Fri December 08, 2017 11:06 AM

Ever wondered how Apptio shows you the drilled results between the top and bottom of the model? In short, it’s just a large table, which we call an “Assignment Ratio” table. Depending on your identifier hygiene this can be extremely large since all of our metric/drill math is done at that identifier level.

 

Using our handy Platform Health Check tool, I can see the below table (Please request a review of this table through your Apptio Customer Success representative)
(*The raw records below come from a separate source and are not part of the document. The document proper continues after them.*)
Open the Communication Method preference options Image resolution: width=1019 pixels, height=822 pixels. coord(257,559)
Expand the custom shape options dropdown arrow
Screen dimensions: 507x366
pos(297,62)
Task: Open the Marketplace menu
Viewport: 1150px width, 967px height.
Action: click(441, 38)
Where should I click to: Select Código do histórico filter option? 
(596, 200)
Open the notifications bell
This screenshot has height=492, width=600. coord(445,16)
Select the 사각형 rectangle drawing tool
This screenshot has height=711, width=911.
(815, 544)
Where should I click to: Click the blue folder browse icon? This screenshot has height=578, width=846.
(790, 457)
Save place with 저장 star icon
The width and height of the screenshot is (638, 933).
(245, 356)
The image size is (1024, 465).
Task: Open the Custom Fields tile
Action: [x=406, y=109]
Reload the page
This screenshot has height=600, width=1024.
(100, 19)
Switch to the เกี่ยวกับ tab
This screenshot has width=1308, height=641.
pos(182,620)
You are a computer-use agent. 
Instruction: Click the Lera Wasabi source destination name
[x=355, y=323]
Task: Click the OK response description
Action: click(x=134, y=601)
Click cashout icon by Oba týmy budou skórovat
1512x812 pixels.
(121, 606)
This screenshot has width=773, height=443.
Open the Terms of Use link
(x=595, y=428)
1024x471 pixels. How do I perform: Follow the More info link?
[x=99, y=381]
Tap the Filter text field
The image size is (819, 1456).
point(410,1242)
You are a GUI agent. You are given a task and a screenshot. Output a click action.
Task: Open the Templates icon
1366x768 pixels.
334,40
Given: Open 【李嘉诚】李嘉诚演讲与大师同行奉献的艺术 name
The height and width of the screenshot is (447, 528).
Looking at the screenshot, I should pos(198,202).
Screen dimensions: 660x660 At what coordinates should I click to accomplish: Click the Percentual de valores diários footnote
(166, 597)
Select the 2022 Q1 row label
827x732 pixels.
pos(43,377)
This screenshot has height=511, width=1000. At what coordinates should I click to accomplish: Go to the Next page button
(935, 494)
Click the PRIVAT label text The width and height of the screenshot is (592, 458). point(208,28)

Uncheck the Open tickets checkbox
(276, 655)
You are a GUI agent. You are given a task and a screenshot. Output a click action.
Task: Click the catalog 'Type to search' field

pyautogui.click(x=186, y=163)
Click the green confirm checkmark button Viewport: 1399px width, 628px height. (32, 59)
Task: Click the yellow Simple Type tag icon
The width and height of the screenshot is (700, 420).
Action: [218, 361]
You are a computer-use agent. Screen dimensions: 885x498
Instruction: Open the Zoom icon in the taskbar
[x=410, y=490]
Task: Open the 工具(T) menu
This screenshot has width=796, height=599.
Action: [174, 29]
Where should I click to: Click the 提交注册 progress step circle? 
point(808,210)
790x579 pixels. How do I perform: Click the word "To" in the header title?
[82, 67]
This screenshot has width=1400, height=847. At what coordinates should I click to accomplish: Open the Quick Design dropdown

The above tells me that 2.8 million rows are being created from the drill that combines the Application Software Infrastructure Alloc Object to the Cost Source Object. Values above 1 million are borderline high, and values above 10 million are bad. If the report shows any values over 10 million, please reach out to Apptio Support for immediate assistance.

 

Now the question is how to reduce these tables.

 

In your model,

  1. Start walking down your model through the allocation lines that support this Object (i.e, click each link between each object and look for big tables). What we are looking to identify is the intermediate allocation (table) that is causing this table to be large. 
  2. Once identified, make the necessary changes to reduce the size of the intermediary table. This likely involves things like:
    • Grouping identifiers to a meaningful level.
    • Removing the allocation line.
    • Reworking the allocation to allocate up higher in the model.

 

Common Issues:

  • Make sure to review all models created. If you make a change to the Cost model, don’t forget any subsequent models that may follow that similar strategy (budget, forecast, etc.).
  • Look out for staging objects as they can hide big tables. As called out below, 10,000 rows going to 1 row and 1 row going to 10,000 rows is the same as 10,000 rows in a one to one allocation.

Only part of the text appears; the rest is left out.